Why is my rate limiter enforcing a different rate than specified? - c++

The Problem: I'm writing a game (as a programming exercise) from scratch. I'm trying to limit the number of game logic loops ("ticks") per second. I've set it to an arbitrary 100 ticks/second. But no matter what I do, it seems to run at ~130 ticks/second. Could it possibly be rounding errors adding up? Something else? Thanks in advance for any help you can give.
Note: my codebase is much larger than this, but for the purposes of this question, I've stripped it down as much as possible without breaking the rate limiter.
The Output:
counter 1 sleep_for(5ms)
counter 2 sleep_for(2ms)
[snip]
counter 132 sleep_for(3ms)
counter 133 sleep_for(3ms)
133 TPS last 1003ms
counter 134 sleep_for(3ms)
counter 135 sleep_for(3ms)
[snip]
counter 265 sleep_for(3ms)
counter 266 sleep_for(3ms)
133 TPS last 1004ms
counter 267 sleep_for(3ms)
counter 268 sleep_for(3ms)
[snip]
counter 399 sleep_for(3ms)
counter 400 sleep_for(3ms)
134 TPS last 1006ms
The Code:
(The two main functions to look at are ThreadRateLimiter::Tock() and TickRateCounter::Tock())
#include <chrono>
#include <exception>
#include <fstream>
#include <iostream>
#include <thread>
#include <vector>
using namespace std;
const int TICK_RATE = 100;
const chrono::milliseconds TIME_PER_TICK =
chrono::duration_cast<chrono::milliseconds>(chrono::seconds(1)) / TICK_RATE;
template <class T>
class TickTocker
{
public:
virtual void Tick() = 0;
virtual T Tock() = 0;
virtual T TickTock()
{
Tick();
return Tock();
}
};
Ticker:
class Ticker : public TickTocker<long>
{
public:
friend ostream& operator<<(ostream& stream, const Ticker& counter);
Ticker() :
Ticker(0)
{}
Ticker(long counter) :
mTicks(counter),
mTicksLast(mTicks)
{}
Ticker(const Ticker& counter) :
Ticker(counter.mTicks)
{}
bool operator==(const long i)
{
return mTicks == i;
}
void Tick() override
{
mTicks++;
}
long Tock() override
{
long diff = mTicks - mTicksLast;
mTicksLast = mTicks;
return diff;
}
// private:
long mTicks;
long mTicksLast;
};
ostream& operator<<(ostream& stream, const Ticker& counter)
{
return (stream << "counter " << counter.mTicks);
}
TickTracker:
class TickTracker : public TickTocker<chrono::milliseconds>
{
public:
TickTracker() :
mTime(chrono::steady_clock::now()),
mLastTime(mTime)
{}
void Tick() override
{
mTime = chrono::steady_clock::now();
}
chrono::milliseconds Tock() override
{
chrono::milliseconds diff = chrono::duration_cast<chrono::milliseconds>(mTime - mLastTime);
mLastTime = mTime;
return diff;
}
protected:
chrono::time_point<chrono::steady_clock> mTime;
chrono::time_point<chrono::steady_clock> mLastTime;
};
ThreadRateLimiter:
class ThreadRateLimiter : public TickTracker
{
public:
ThreadRateLimiter() : TickTracker(),
mMsFast(chrono::milliseconds(0))
{}
void Tick() override
{
mCounter.Tick();
TickTracker::Tick();
if (mCounter == 1)
{
TickTracker::Tock();
}
}
chrono::milliseconds Tock()
{
chrono::milliseconds diff = TickTracker::Tock();
chrono::milliseconds remaining = TIME_PER_TICK - diff;
/*
* If we always sleep the full remaining time, we'll alternate between sleeping for "minimum" and "maximum" sleep
* times.
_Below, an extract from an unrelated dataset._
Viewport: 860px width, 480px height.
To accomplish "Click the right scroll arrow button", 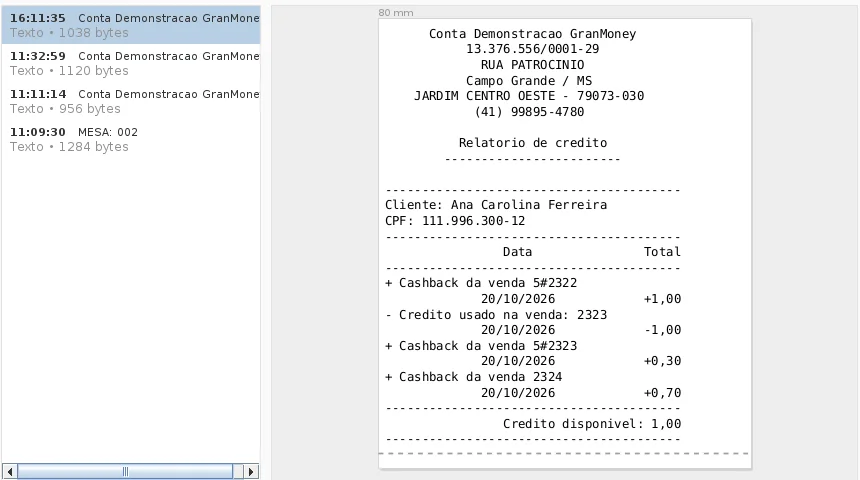I will pyautogui.click(x=251, y=472).
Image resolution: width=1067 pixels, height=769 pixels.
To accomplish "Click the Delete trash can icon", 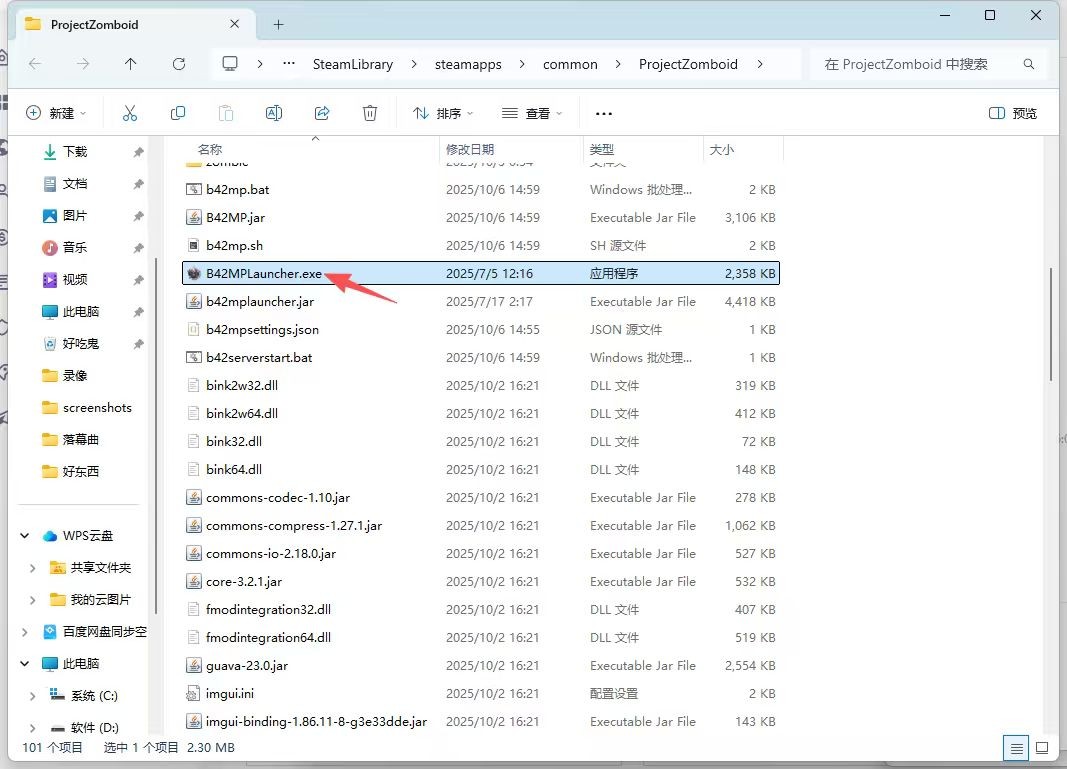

Sleeping the full remaining time only when we exceed the average makes for more stable sleep times.
*/
bool fullSleep = (mMsFast.count() > (TIME_PER_TICK.count() / 2));
mMsFast += remaining;
if (mMsFast.count() > 0)
{
chrono::milliseconds sleep = fullSleep ? mMsFast : (chrono::milliseconds(mMsFast.count() / 2));
cout << mCounter << " sleep_for(" << sleep.count() << "ms)" << endl;
this_thread::sleep_for(mMsFast);
mMsFast -= sleep;
}
mCounter.Tock();
return remaining;
}
private:
Ticker mCounter;
chrono::milliseconds mMsFast;
};
TickRateCounter:
class TickRateCounter : public TickTracker
{
public:
TickRateCounter(string rateLabel) : TickTracker(),
mRateLabel(rateLabel)
{}
void Tick() override
{
mCounter.Tick();
TickTracker::Tick();
}
chrono::milliseconds Tock() override
{
if (chrono::duration_cast<chrono::seconds>(mTime - mLastTime).count() >= 1)
{
chrono::milliseconds duration = TickTracker::Tock();
cout << (mCounter.Tock() / chrono::duration_cast<chrono::seconds>(duration).count()) << " " << mRateLabel
<< " last " << duration.count() << "ms" << endl;
return duration;
}
return chrono::milliseconds(0);
}
// private:
Ticker mCounter;
string mRateLabel;
};
Main:
int main()
{
ThreadRateLimiter mRateLimiter;
TickRateCounter mTpsCounter("TPS"); // TPS = Ticks per second. Tick = one game loop
while (mTpsCounter.mCounter.mTicks < 400)
{
mRateLimiter.TickTock();
mTpsCounter.TickTock();
}
return 0;
}

The proper way to have rate limiting is:
//pseudocode follows
const frame_duration = something;
last = now();
while(true)
{
process_your_frame_here()
do
{
t = now();
sleep(0); // or whatever fits your system
}
while(t < last + frame_duration);
last = last + frame_duration; // THIS IS KEY
// last = now; // would not produce the right framerate
}
Basically, you delay your frame, as you seem to do. But when bookkeeping the time spent, you only add the time you wanted (frame_duration). So, over multiple frame, it evens out.
To elaborate, if now() starts at 1000 (whatever unit) and you set frame_duration to 200, frame 1 will only run after 1200, frame 2 after 1400, ... frame 100 after 20100, giving exact frame rates over long periods of time.

Related

How to reduce the (writer side) performance penalty for sharing a small structure between two threads?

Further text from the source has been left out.